Bargaining determinations: all one way

The amendments include further significant changes to the bargaining regime introduced only last year.

Most concerning is the proposed amendment to the arbitration rules after the FWC determines that bargaining is intractable. A new provision will mean that that any term determined by the FWC must not be "less favourable" to each employee covered by the agreement and any union than the terms of any current enterprise agreement.

So there's no give and take here – it's all one way. Employees and the union must not go backwards from their position under any prior agreements. This is an extraordinary measure that fundamentally alters the dynamics of bargaining.

Intractable disputes are almost invariably about difficult issues. Employers commonly want to achieve changes to existing terms and conditions as part of any new deal. The objects of the Fair Work Act 2009 require a fair and flexible framework for collective agreement making to deliver productivity. How unfair that an employer, particularly one trapped by conditions in an outdated enterprise agreement, should ever be able to achieve any such reforms.

The effect of this provision is that militant unions can hold out in bargaining to prevent any such changes (all the while taking protected industrial action).

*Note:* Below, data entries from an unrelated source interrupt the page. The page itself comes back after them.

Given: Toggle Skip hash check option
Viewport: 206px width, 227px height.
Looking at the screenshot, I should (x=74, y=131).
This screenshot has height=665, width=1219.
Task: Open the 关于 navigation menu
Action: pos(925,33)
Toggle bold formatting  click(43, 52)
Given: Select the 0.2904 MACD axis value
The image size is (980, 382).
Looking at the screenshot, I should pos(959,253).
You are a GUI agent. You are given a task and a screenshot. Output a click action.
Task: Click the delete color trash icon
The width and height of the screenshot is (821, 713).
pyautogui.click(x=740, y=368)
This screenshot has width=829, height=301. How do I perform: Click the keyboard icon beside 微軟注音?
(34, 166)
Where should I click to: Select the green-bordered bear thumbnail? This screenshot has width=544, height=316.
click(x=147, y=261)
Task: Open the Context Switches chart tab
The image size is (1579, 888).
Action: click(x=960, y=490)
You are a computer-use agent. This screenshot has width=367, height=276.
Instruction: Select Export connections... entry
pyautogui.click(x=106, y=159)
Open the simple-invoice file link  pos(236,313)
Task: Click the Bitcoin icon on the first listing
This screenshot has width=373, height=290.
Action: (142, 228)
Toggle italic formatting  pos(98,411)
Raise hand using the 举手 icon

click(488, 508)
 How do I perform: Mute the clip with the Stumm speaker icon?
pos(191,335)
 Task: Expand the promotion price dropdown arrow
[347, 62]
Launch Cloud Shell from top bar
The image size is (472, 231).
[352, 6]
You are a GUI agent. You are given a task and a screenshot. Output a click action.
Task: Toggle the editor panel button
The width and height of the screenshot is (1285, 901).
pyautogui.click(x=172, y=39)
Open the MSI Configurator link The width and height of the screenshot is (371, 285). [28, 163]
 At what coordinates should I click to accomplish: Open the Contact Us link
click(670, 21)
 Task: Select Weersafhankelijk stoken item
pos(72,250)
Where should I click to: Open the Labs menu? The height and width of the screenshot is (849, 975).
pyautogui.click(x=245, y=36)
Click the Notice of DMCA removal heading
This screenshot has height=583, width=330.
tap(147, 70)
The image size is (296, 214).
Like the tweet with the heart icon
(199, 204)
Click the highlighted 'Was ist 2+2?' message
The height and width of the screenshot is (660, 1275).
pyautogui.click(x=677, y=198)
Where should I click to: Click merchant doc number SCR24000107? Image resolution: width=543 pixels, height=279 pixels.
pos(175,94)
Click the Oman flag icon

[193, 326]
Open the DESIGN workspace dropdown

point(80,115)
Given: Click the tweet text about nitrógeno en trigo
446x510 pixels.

And do so without any risk that an unreasonable position on their part could be rectified by the FWC (even where the FWC considered that it was otherwise fair and appropriate to make changes to existing terms of enterprise agreements). The reform would drive ambit claims and disincentivise any reasons for unions or employees to make concessions. There would now be no risk of them being imposed. The result for the employer: stuck with restrictions in current agreements with no mechanism to address them and where bargaining becomes about managing downside risk and cost.

Who is not listening to the umpire's decision now? But why bother when it is so much easier to rig the game from the start so the umpire cannot decide against you. More to follow on this change and its impact.